- **RECORDS SHOWN**

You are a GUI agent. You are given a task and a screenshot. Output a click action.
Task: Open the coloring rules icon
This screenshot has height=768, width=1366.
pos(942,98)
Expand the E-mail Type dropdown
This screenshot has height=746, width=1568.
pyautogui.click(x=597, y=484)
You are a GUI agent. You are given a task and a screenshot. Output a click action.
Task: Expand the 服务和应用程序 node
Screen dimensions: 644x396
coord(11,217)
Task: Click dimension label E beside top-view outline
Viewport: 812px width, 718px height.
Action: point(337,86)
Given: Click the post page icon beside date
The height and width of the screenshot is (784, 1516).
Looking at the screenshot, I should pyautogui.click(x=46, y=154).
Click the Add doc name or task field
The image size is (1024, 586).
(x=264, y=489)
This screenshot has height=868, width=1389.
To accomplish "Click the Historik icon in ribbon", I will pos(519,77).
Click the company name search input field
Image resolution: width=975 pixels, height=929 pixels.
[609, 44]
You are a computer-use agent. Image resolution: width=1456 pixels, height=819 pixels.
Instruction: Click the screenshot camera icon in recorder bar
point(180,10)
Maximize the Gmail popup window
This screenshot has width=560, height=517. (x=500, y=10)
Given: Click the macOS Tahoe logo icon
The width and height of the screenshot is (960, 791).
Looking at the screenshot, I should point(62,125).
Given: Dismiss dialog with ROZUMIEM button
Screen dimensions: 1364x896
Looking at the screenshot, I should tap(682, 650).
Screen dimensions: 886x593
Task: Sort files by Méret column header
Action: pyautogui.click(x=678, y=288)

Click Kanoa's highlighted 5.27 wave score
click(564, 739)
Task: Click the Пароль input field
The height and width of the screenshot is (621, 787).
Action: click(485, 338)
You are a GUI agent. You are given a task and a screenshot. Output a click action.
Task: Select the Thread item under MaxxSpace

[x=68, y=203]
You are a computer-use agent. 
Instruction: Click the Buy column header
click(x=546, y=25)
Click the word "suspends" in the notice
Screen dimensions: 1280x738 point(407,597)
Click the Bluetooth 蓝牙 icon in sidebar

- **WHAT THE TASK REQUIRES**
Render every line of the records above as a numbered list, skipping blank lines.

- **ANSWER**
1. You are a GUI agent. You are given a task and a screenshot. Output a click action.
2. Task: Open the coloring rules icon
3. This screenshot has height=768, width=1366.
4. pos(942,98)
5. Expand the E-mail Type dropdown
6. This screenshot has height=746, width=1568.
7. pyautogui.click(x=597, y=484)
8. You are a GUI agent. You are given a task and a screenshot. Output a click action.
9. Task: Expand the 服务和应用程序 node
10. Screen dimensions: 644x396
11. coord(11,217)
12. Task: Click dimension label E beside top-view outline
13. Viewport: 812px width, 718px height.
14. Action: point(337,86)
15. Given: Click the post page icon beside date
16. The height and width of the screenshot is (784, 1516).
17. Looking at the screenshot, I should pyautogui.click(x=46, y=154).
18. Click the Add doc name or task field
19. The image size is (1024, 586).
20. (x=264, y=489)
21. This screenshot has height=868, width=1389.
22. To accomplish "Click the Historik icon in ribbon", I will pos(519,77).
23. Click the company name search input field
24. Image resolution: width=975 pixels, height=929 pixels.
25. [609, 44]
26. You are a computer-use agent. Image resolution: width=1456 pixels, height=819 pixels.
27. Instruction: Click the screenshot camera icon in recorder bar
28. point(180,10)
29. Maximize the Gmail popup window
30. This screenshot has width=560, height=517. (x=500, y=10)
31. Given: Click the macOS Tahoe logo icon
32. The width and height of the screenshot is (960, 791).
33. Looking at the screenshot, I should point(62,125).
34. Given: Dismiss dialog with ROZUMIEM button
35. Screen dimensions: 1364x896
36. Looking at the screenshot, I should tap(682, 650).
37. Screen dimensions: 886x593
38. Task: Sort files by Méret column header
39. Action: pyautogui.click(x=678, y=288)
40. Click Kanoa's highlighted 5.27 wave score
41. click(564, 739)
42. Task: Click the Пароль input field
43. The height and width of the screenshot is (621, 787).
44. Action: click(485, 338)
45. You are a GUI agent. You are given a task and a screenshot. Output a click action.
46. Task: Select the Thread item under MaxxSpace
47. [x=68, y=203]
48. You are a computer-use agent. 
49. Instruction: Click the Buy column header
50. click(x=546, y=25)
51. Click the word "suspends" in the notice
52. Screen dimensions: 1280x738 point(407,597)
53. Click the Bluetooth 蓝牙 icon in sidebar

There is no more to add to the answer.